What you are asked to do >>
According to the woodworking thread, which blade did the writer choose for the angled cut, and what blade does the saw usually have?

Source excerpt >>
┌──

I figured that as this was going to be an angled cut at the maximum possible height of the saw, it would be better to use a 24 tooth "rip" blade instead of the 40 tooth combination blade I usually have in the machine.









As you can see, while I don't have the "Best" blades, I do have the best blades I can afford. Even though I use cheap blades, its still necessary to make sure they are mounted correctly. Measure from the miter slot to a tooth at the front of the blade,









Then spin the blade backwards by hand and measure to the same tooth at the back of the blade.









If both measurements are the same you're good to go! But first check that you miter gauge is set at 90 degrees to the blade!









Next comes adjusting the angle. I set my fancy protractor to the 5 degrees I already determined to be my desired angle.









Then adjusted the blade to match the protractor.









And here is why you can never really trust the gauge on the saw!









Its a very expensive and finely tuned machine that has an accurate gauge mounted to it!

With the blade adjusted, I next mark the little plastic do-hickie thing on the table. I mark the cutting edge of the blade, and the amount of material I want to have the saw remove. In this case, 3/8". Remember that the cut will be removing material across the full thickness of the blade. In other words, the side of the blade that will be against the wood that you want to keep is where you have to begin to figure the total amount to be cut away from the outside edge.









Using a backer board to prevent tear out, align the edge of work piece with the cut-off line (the one farthest away from the blade) and firmly clamp it in place on the miter gauge,









then make the cut.









DO NOT pull the piece back past the spinning blade! Wait for the blade to stop before bringing it back, or lift it completely away from the saw.

Repeat the above procedure for the opposite side, then remove the miter gauge and set up the cut for the front using the rip fence.









I chose not to slope the rear face. I decided I wanted that to remain flat in order to have plenty of meat for the hinges. Also, my saw can not cut the angle all the way through the material, so I ended up with about a half inch at the bottom of the box that is not slopped.









Here is where you all get to have your say. Shall I finish off the slope by hand, or leave it like it is? Personally I think it looks interesting the way it is, but I'm going to ask you guys to decide. Follow the plans, or don't...

The last thing I got done today was to flatten the back top and remove the material left by the router.









There you have it. This is the point I am at now in the build. Tomorrow (weather permitting) I'll instal the bottom, the feet, and begin to shape the lid.

Don't forget to vote. Full slope, or lipped bottom.


----------



## woodnthings (Jan 24, 2009)

*lipped bottom*

my vote because the sides are too wide, the lip reduces that look a bit.

Or... run a 3/4" bevel up all around the bottom to lighten the look and it will reduce the vertical slab of the side. Small feet or pads to lift it off the surface will also help lighten the look, putting a little air under it.


----------



## Kenbo (Sep 16, 2008)

I'm sitting on the fence for this one Johnny. I mean, I like the lipped bottom, but I also would be interested in seeing how you remove the lip. I know how I would do it, but you might do it differently. Looking great.


----------



## johnnie52 (Feb 16, 2009)

└──

Given information >>
┌──

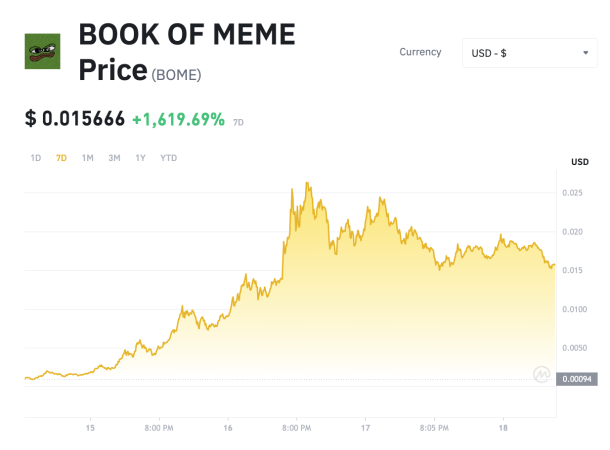The image size is (610, 450).
Task: Click the 0.00094 price label tag
Action: point(578,379)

└──

Correct answer >>
A 24 tooth rip blade, instead of the usual 40 tooth combination blade.